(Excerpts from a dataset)

════════

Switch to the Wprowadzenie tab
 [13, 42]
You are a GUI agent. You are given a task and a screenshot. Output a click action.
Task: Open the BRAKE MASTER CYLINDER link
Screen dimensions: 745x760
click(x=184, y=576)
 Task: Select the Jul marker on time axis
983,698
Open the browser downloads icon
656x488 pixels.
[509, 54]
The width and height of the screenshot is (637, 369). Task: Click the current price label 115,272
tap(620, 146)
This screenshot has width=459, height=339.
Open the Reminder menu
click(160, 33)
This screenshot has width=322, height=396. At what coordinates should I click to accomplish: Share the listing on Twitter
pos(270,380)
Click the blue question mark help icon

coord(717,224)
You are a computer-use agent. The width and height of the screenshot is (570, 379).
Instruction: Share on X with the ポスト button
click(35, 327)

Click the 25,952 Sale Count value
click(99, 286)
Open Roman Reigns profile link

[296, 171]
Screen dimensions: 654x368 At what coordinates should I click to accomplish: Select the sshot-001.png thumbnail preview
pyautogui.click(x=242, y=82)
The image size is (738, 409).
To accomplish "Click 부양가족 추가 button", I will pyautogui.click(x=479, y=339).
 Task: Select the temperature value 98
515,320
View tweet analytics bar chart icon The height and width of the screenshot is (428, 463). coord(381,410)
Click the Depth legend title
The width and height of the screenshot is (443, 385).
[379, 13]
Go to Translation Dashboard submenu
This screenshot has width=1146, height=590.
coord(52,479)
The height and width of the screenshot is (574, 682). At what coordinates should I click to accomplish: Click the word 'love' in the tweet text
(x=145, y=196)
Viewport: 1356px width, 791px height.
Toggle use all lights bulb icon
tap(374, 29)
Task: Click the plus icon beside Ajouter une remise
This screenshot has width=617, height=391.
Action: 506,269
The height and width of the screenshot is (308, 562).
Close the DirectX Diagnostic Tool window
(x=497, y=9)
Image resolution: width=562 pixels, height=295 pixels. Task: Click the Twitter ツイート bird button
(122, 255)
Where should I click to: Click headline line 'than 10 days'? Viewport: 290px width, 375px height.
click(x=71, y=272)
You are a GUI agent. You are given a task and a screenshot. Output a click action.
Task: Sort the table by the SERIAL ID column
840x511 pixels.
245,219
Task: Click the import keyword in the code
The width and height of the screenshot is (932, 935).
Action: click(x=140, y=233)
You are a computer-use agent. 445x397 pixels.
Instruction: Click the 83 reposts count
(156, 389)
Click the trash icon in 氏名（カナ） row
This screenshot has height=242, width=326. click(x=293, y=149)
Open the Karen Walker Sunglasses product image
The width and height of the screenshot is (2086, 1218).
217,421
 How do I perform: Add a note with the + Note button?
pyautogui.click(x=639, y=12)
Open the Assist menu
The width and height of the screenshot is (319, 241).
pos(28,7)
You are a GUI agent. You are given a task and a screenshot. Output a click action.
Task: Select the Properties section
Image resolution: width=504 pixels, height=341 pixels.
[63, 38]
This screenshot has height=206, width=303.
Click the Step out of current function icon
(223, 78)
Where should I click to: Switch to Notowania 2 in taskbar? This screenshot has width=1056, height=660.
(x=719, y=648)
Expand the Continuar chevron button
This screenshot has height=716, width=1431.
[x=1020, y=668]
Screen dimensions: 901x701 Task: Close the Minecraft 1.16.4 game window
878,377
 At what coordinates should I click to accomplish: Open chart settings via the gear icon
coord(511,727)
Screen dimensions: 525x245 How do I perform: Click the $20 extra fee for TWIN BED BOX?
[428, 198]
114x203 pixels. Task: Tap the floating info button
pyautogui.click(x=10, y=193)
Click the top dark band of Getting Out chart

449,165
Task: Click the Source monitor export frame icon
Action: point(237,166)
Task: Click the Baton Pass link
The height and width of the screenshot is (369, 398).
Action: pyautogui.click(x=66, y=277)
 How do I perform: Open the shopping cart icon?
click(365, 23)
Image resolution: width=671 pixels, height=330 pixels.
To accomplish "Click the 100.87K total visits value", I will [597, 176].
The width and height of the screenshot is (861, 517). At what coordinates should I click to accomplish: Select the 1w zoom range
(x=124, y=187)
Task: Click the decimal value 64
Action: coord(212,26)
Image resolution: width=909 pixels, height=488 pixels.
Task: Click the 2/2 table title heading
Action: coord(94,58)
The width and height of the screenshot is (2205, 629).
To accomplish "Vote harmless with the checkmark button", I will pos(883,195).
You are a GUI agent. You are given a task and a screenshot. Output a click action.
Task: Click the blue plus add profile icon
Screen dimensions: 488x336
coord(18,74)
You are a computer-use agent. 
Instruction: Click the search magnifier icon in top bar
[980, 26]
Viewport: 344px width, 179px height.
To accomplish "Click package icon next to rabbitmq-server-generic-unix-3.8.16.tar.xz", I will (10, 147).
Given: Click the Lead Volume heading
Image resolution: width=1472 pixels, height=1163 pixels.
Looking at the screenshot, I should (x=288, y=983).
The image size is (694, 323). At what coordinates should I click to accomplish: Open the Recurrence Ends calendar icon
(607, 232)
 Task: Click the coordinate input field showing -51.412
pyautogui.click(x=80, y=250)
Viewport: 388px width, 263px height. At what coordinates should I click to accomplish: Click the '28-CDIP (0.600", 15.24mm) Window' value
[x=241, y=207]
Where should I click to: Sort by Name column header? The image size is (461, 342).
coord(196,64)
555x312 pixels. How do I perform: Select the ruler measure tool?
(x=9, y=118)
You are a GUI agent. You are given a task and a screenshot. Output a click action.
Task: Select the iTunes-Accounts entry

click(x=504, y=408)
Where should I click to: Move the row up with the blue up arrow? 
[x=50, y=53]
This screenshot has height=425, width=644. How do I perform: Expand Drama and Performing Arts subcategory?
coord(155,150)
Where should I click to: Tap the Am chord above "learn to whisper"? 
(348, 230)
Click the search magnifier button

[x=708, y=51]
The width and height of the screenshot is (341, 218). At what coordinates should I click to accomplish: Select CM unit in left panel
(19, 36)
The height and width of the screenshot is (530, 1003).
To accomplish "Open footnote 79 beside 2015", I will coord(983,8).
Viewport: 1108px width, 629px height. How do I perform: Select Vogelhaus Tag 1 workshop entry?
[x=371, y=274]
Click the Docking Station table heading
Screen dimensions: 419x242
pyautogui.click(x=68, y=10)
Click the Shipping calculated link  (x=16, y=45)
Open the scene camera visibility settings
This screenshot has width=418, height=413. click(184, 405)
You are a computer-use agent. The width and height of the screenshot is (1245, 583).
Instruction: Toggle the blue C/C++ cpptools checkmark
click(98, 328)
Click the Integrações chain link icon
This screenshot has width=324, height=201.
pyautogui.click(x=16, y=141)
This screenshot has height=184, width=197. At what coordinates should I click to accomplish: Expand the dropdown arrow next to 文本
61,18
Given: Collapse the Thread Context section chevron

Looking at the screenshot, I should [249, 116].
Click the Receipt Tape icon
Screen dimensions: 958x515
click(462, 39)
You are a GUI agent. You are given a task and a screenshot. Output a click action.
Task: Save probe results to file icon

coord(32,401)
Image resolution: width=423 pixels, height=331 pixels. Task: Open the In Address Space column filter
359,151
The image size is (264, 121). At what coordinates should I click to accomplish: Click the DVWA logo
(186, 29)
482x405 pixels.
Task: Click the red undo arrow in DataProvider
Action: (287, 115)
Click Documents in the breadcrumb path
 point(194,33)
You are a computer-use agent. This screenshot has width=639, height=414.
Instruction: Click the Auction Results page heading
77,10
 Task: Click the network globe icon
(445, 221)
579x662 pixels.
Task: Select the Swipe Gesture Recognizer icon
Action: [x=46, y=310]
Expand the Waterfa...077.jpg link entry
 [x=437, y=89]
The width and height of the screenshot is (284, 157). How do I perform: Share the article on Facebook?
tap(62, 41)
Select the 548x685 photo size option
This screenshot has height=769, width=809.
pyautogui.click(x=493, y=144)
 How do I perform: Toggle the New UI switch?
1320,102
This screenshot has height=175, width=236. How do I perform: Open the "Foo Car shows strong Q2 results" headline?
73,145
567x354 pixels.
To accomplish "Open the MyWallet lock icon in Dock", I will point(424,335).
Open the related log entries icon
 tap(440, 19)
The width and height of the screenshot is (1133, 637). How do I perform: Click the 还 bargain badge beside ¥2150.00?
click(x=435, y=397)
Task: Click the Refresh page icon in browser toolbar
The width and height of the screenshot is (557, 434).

════════

■ REQUIREMENT ■
From the records above, retype only the lines starting at the line that contains "The width and height of the screenshot is (443, 385)." and ending at the line that contains "Task: Click the import keyword in the code", both included.

■ ANSWER TO THE PROBLEM ■
The width and height of the screenshot is (443, 385).
[379, 13]
Go to Translation Dashboard submenu
This screenshot has width=1146, height=590.
coord(52,479)
The height and width of the screenshot is (574, 682). At what coordinates should I click to accomplish: Click the word 'love' in the tweet text
(x=145, y=196)
Viewport: 1356px width, 791px height.
Toggle use all lights bulb icon
tap(374, 29)
Task: Click the plus icon beside Ajouter une remise
This screenshot has width=617, height=391.
Action: 506,269
The height and width of the screenshot is (308, 562).
Close the DirectX Diagnostic Tool window
(x=497, y=9)
Image resolution: width=562 pixels, height=295 pixels. Task: Click the Twitter ツイート bird button
(122, 255)
Where should I click to: Click headline line 'than 10 days'? Viewport: 290px width, 375px height.
click(x=71, y=272)
You are a GUI agent. You are given a task and a screenshot. Output a click action.
Task: Sort the table by the SERIAL ID column
840x511 pixels.
245,219
Task: Click the import keyword in the code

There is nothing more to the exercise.